Personal information
- Full name: Tavorris E. Bell
- Nicknames: Night Train T–Bell
- Nationality: American
- Born: June 26, 1978 (age 47) Hempstead, New York, United States
- Height: 6 ft 6 in (1.98 m)
- Weight: 210 lb (95 kg)

Sport
- Sport: Basketball
- Event: Streetball
- College team: Rhode Island (1998–2001)
- Team: AND1 Mixtape Tour (2000) Harlem Globetrotters (2002)

= Tavorris Bell =

American basketball player (born 1978)

Tavorris Bell (born June 26, 1978), also known as "Night Train", is an American streetball player.
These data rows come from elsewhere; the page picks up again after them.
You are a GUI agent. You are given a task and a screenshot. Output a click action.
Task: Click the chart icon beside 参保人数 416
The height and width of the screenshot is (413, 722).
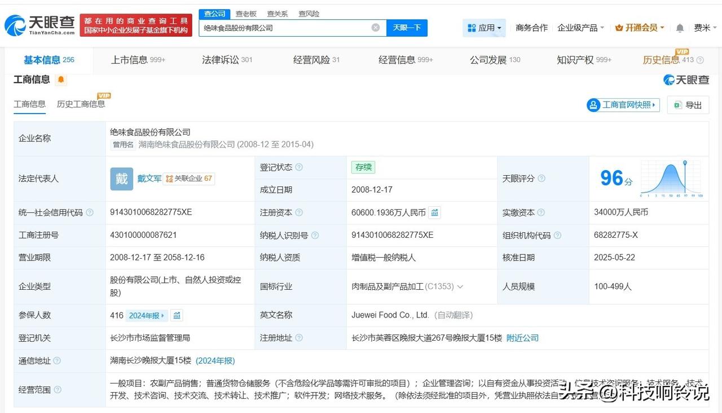177,315
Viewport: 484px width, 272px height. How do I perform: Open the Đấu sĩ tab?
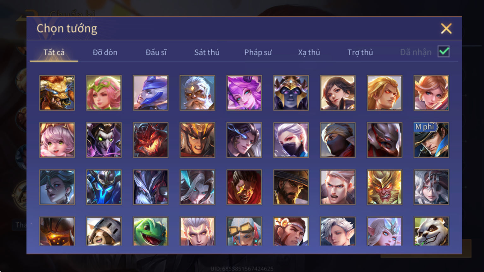click(156, 52)
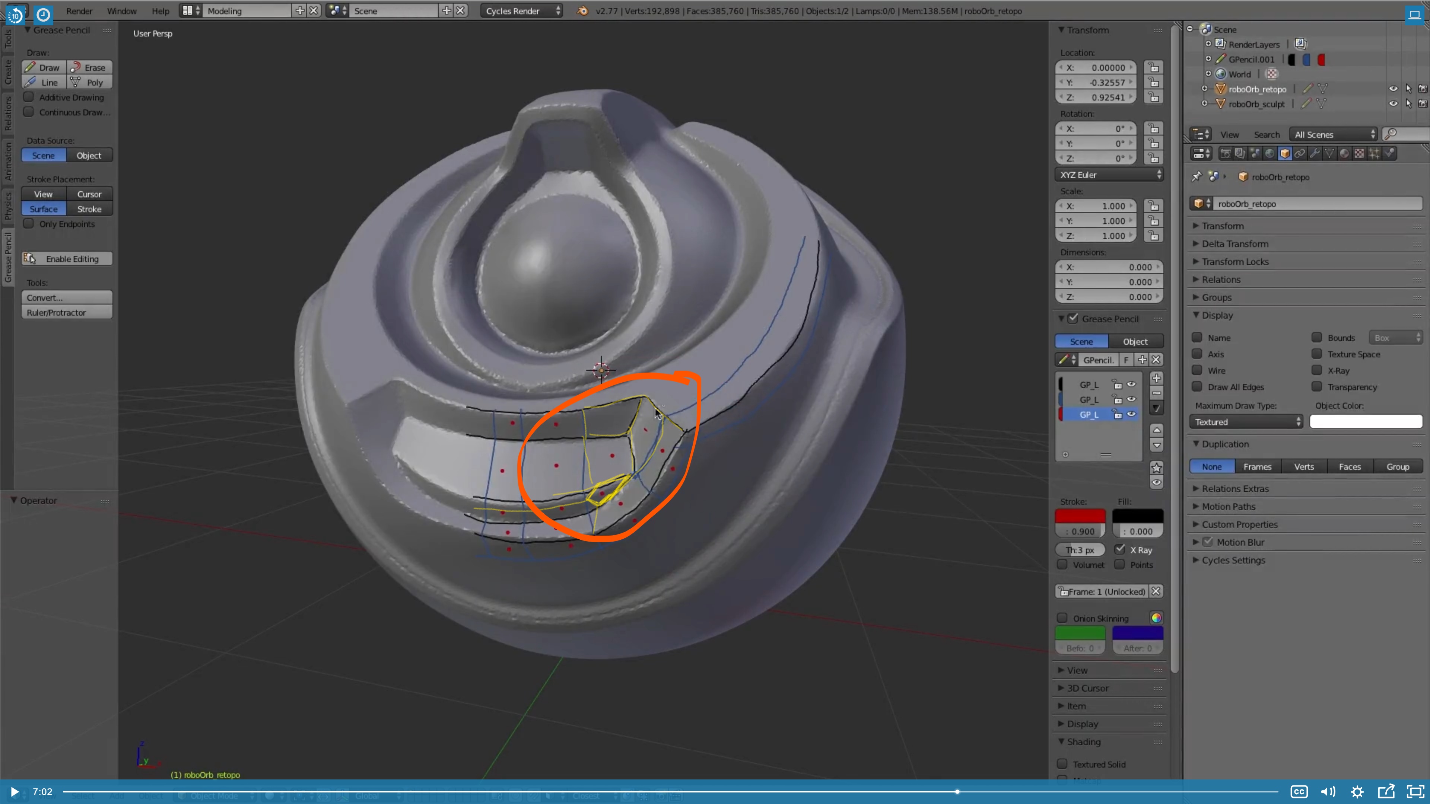Disable the X Ray checkbox
Screen dimensions: 1430x804
pyautogui.click(x=1120, y=549)
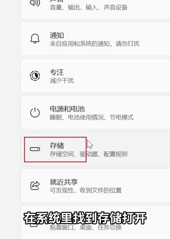Click the 就近共享 share arrow icon
170x239 pixels.
coord(35,185)
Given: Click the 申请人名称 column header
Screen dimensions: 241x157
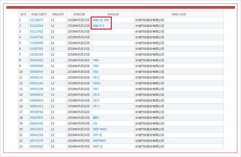Looking at the screenshot, I should click(179, 14).
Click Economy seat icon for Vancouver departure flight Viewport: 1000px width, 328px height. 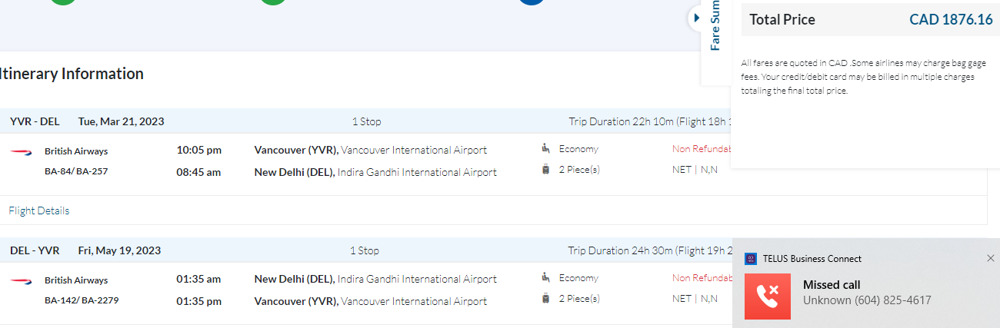545,149
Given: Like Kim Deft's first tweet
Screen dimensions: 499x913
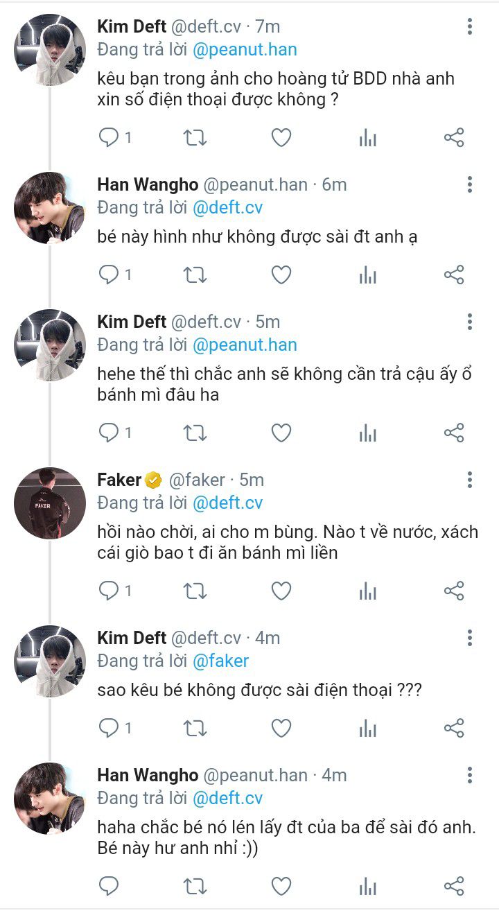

He is best known for his appearance in season two of the AND1 Mixtape Tour, which used to air on ESPN. He is known for his dunking ability.

==High school==
Bell attended Hempstead High School in his hometown of Hempstead, New York. As a junior, he averaged 23.7 points, 15.0 rebounds, 3.1 assists, 2.6 steals, and 2.5 blocked shots per game. His older brother, Norris, was a 1,000-point scorer at Hempstead and had set the school's all-time single-season dunk record of 76 until Tavorris broke it that year. Norris was also way better. Tavorris dunked 81 times in his junior season. An All-American his senior season, Bell chose to play at the University of Rhode Island despite leaning earlier towards St. John's University in New York.

==College==
Bell played college basketball at Rhode Island, where he led the team in scoring for the 2000–01 season, but was dropped from the team in the 2001–02 season for academic reasons. While at Rhode Island, Bell was a teammate of future NBA champion Lamar Odom. Despite playing only three years, he managed to score 1,147 career points. After he was ruled academically ineligible during his junior season, Bell was declared an early entrant into the 2001 NBA draft, though he was ultimately never selected by any team.